The development of Elath understandably irritates Saud, the Secretary continued. The Israelis have built an 8-inch pipeline from Elath to Haifa to carry petroleum for the refinery. There has been speculative talk about a big pipeline from Elath to a Mediterranean port, but it probably will never be built. The US Government has discouraged private American capital from participating in such a line.

The Israelis have recently put two frigates in the Gulf, the Secretary reported. He expressed the view that something could be done about the frigates, although the US had as yet taken no position on the question of military use of the Gulf. Otherwise the Israelis had no shipping of their own. They chartered ships from the US and from other countries. There was nothing the US could do to prevent private American shipowners from chartering their vessels to the Israelis. We can’t understand why the Saudis should consider that their particular quarrel is with the US, since the Israel-chartered ships plying the Gulf to Elath are of various flags.

An unfortunate development had occurred recently when, without the knowledge of the Secretary or Mr. Rountree, a routine Notice to Mariners of US Government origin had advised that the Gulf of Aqaba was international in status. This circular had come to the attention of the US press, portions of which were inclined to play up indications of US support for Israel, and had been made to appear as an important political development.

The US was trying to play down the whole question and to avoid disagreeing with Saud. We have advised the Saudis that if they wish to take the question of the status of the Gulf of Aqaba to the International Court of Justice, we should be glad to abide by its decision.

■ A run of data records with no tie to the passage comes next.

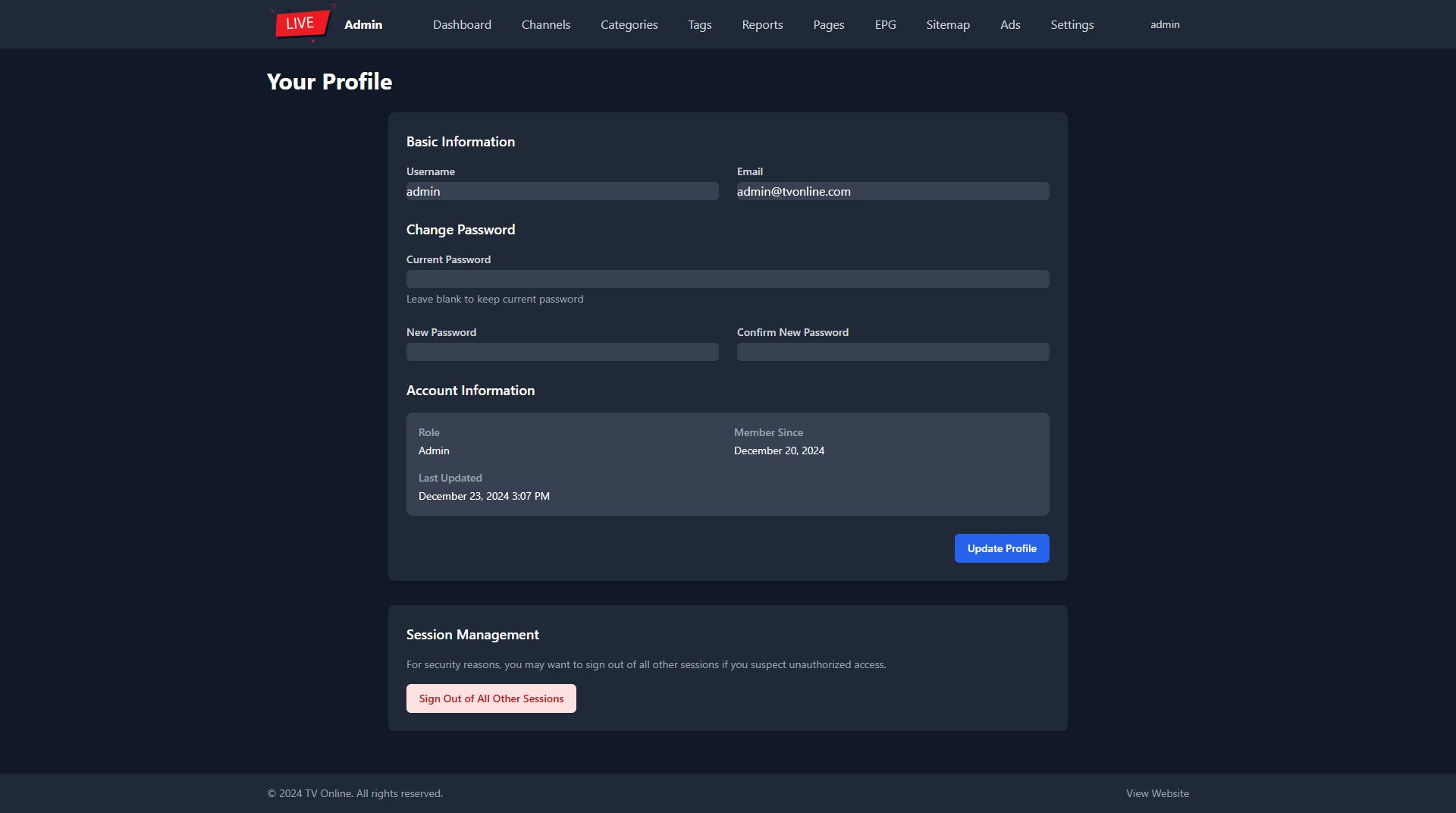
Task: Open the View Website footer link
Action: [1156, 793]
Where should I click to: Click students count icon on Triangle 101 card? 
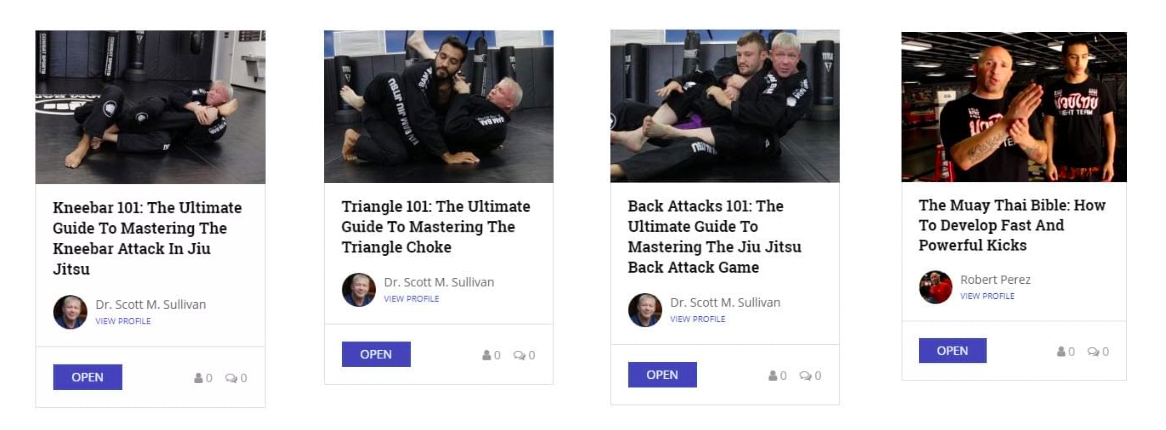(486, 356)
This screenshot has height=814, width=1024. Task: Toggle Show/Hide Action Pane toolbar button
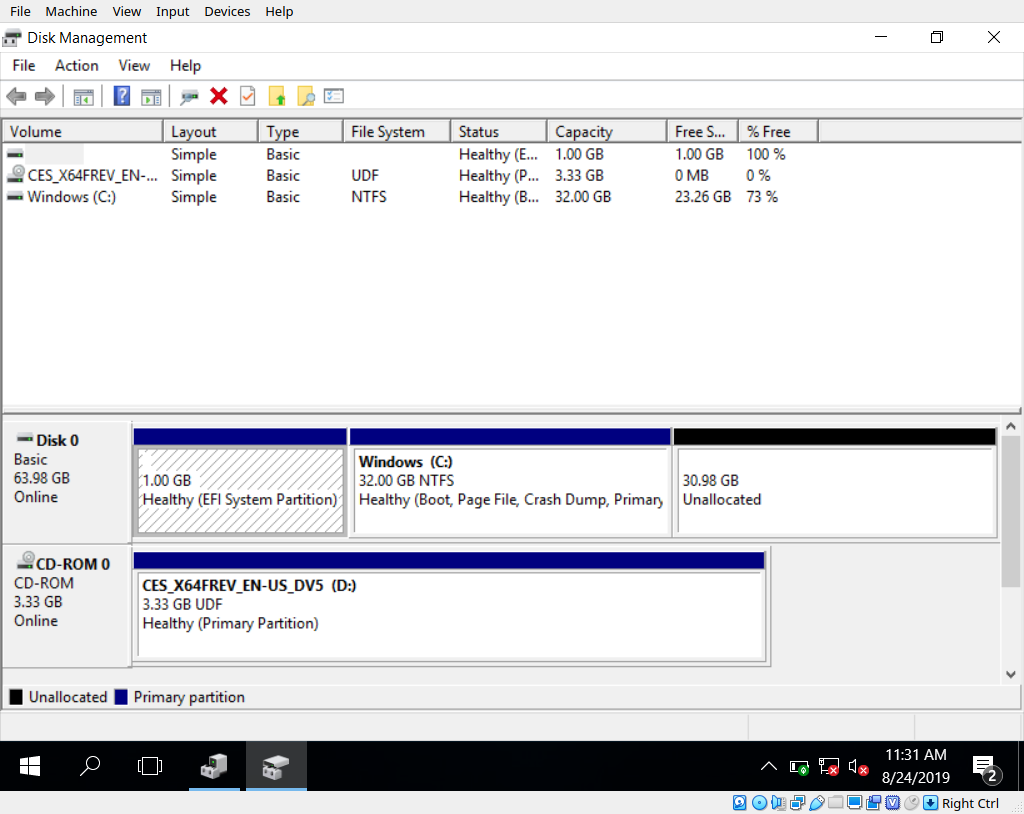151,96
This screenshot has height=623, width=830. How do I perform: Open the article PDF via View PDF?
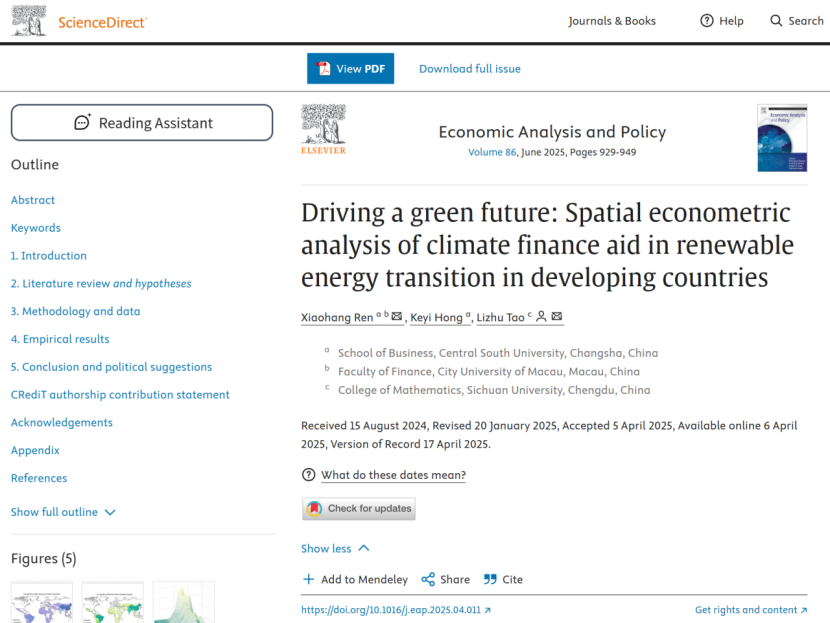(350, 68)
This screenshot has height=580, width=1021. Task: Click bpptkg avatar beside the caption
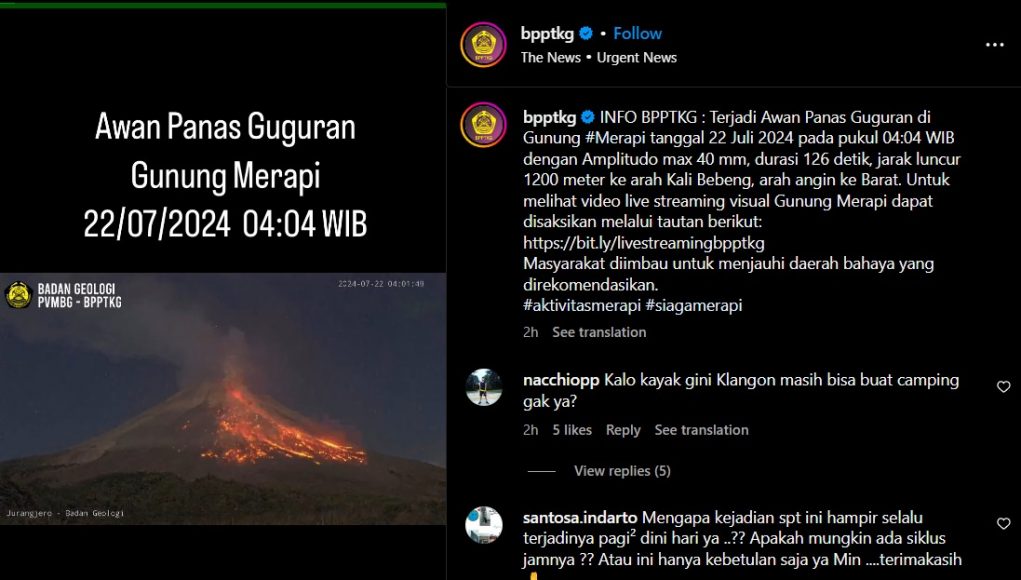[x=483, y=124]

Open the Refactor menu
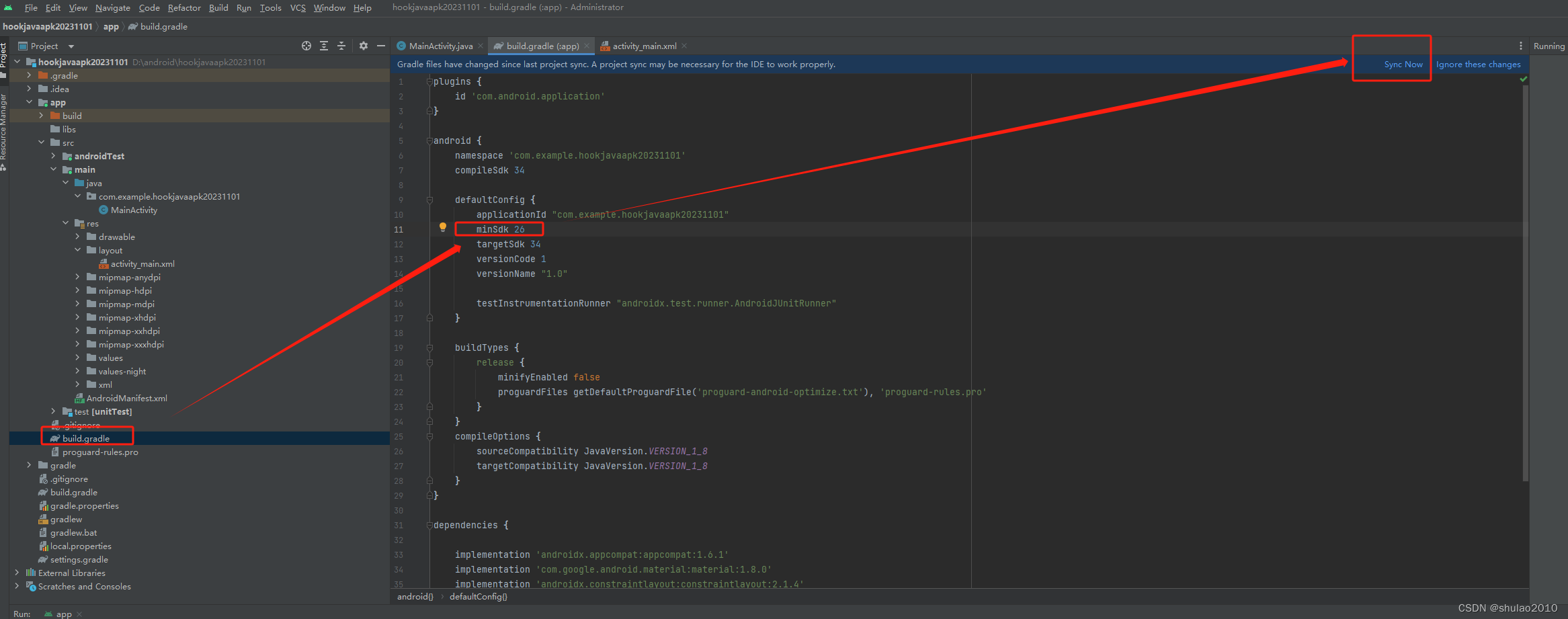(x=183, y=7)
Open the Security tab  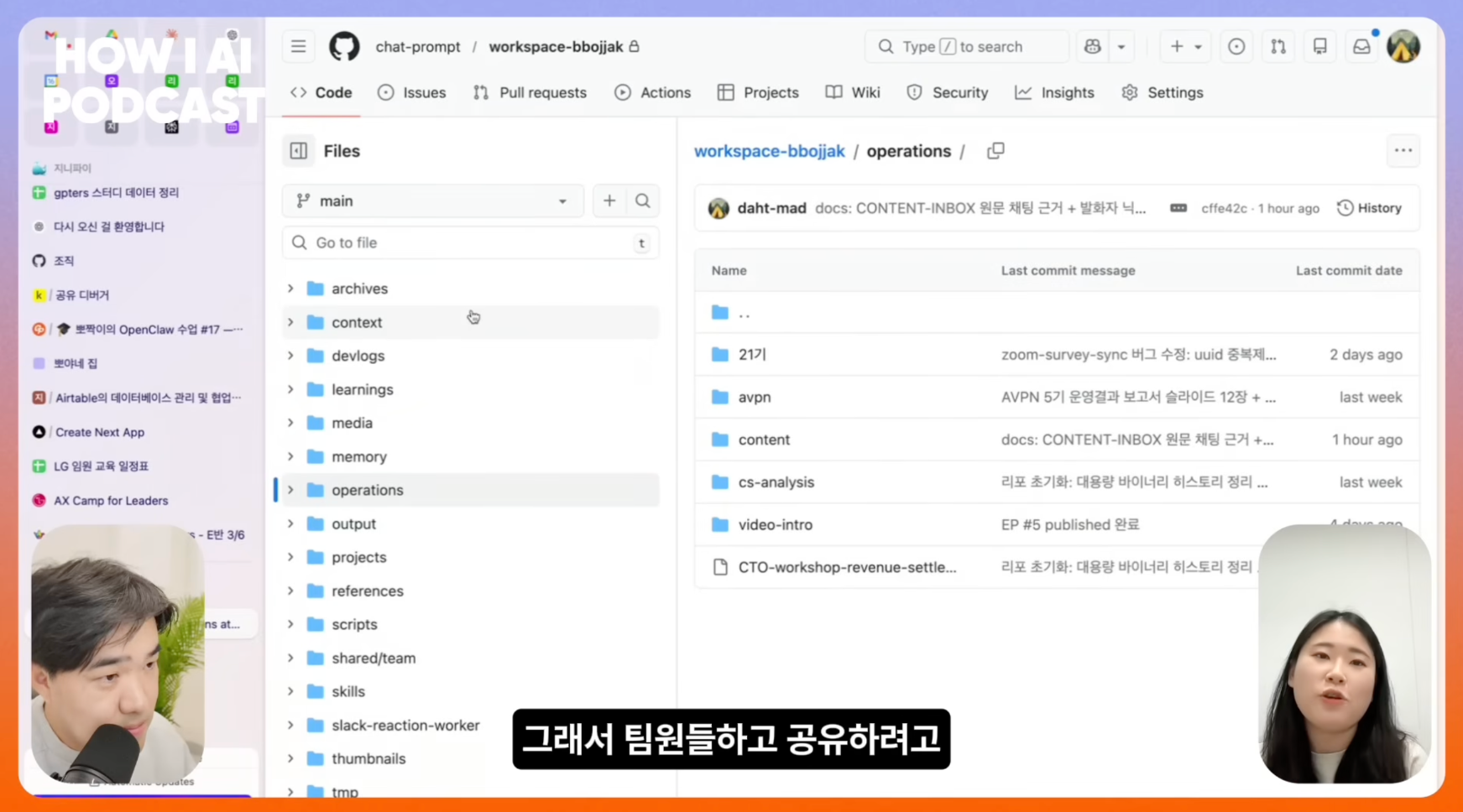948,92
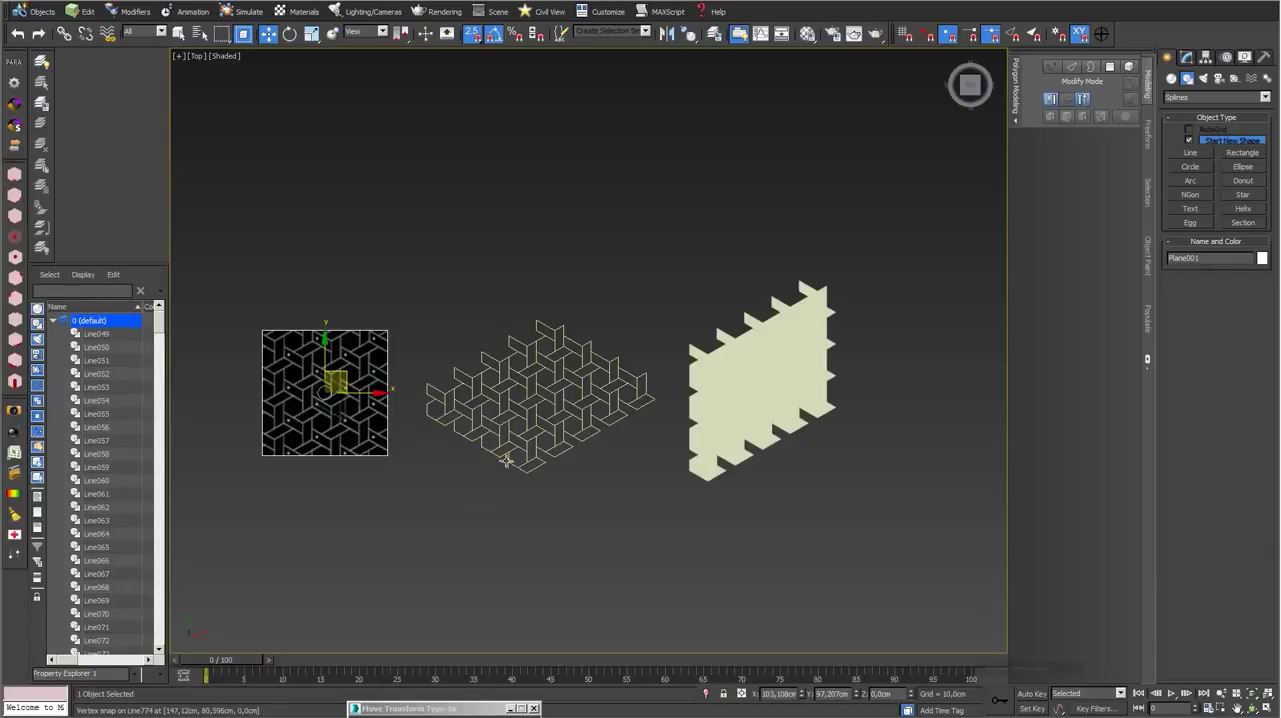Open the Splines category dropdown
Screen dimensions: 1281x718
coord(1265,96)
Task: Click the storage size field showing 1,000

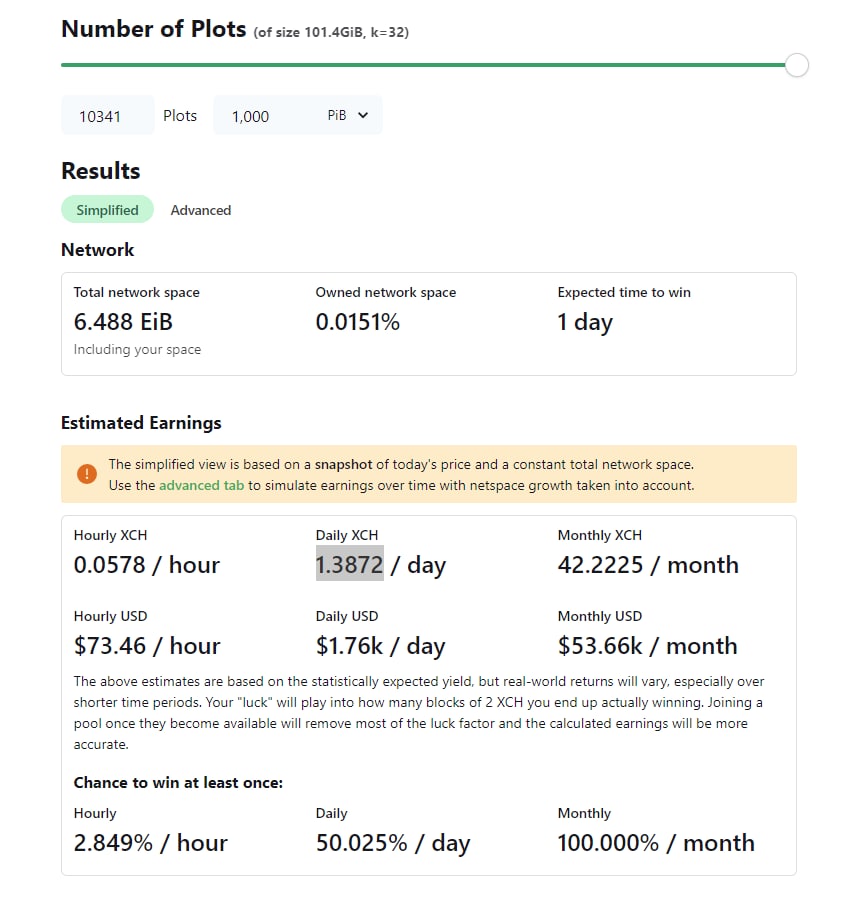Action: point(262,116)
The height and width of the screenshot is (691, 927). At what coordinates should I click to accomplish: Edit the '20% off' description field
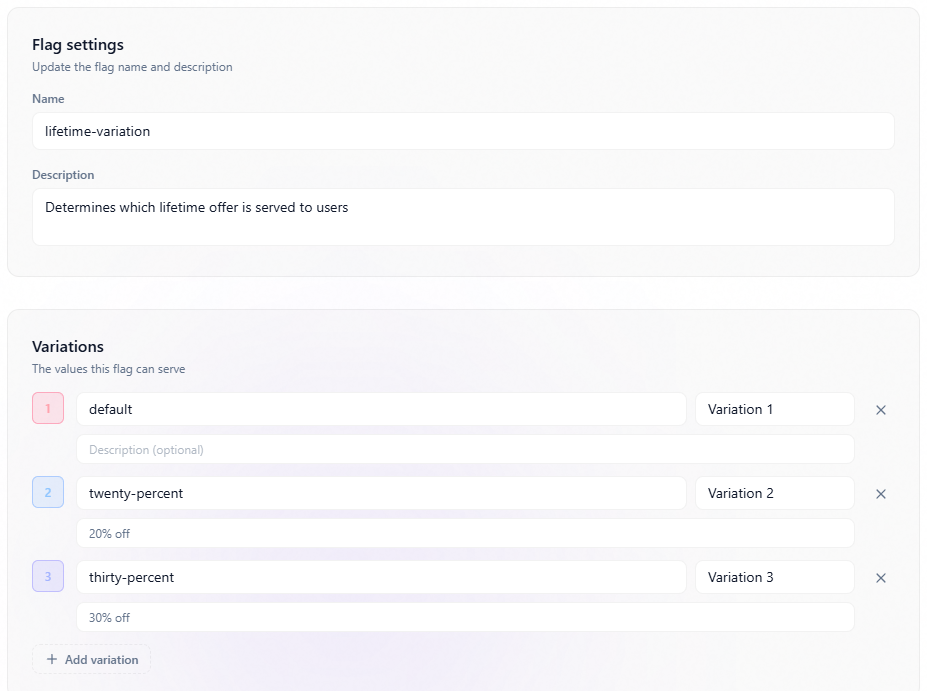pos(465,534)
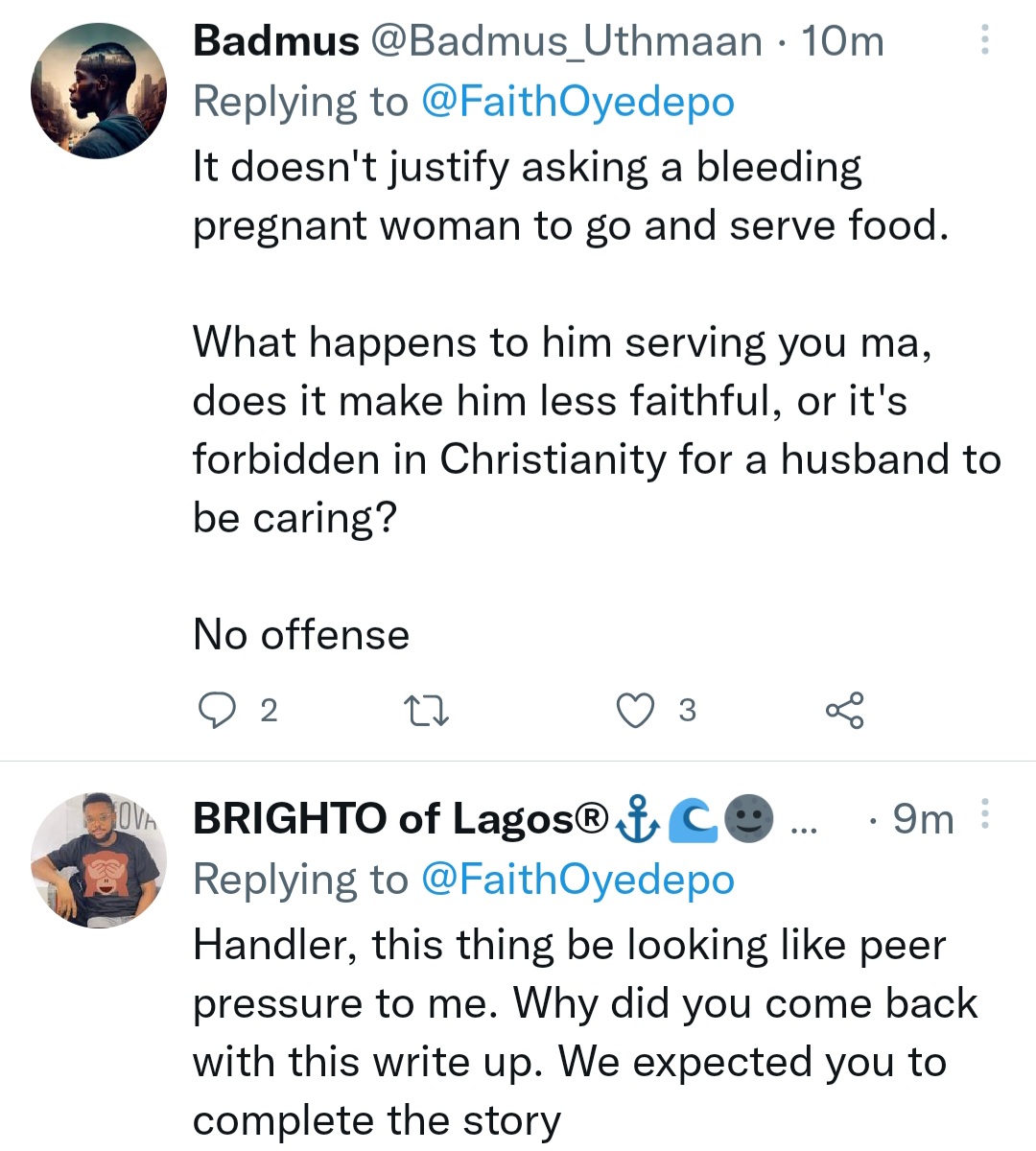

The Pakistan Prime Minister asked whether he could have copies of Saud’s recent letter to the President and the US reply and the Secretary responded that the US was still working on its reply. If it [Page 563] were completed while the Prime Minister remained in the United States, we would try to get something useful to him, at least before he left New York.

  1. Source: Department of State, Central Files, 780.5/7–1257. Secret. Drafted by Howison and Withers.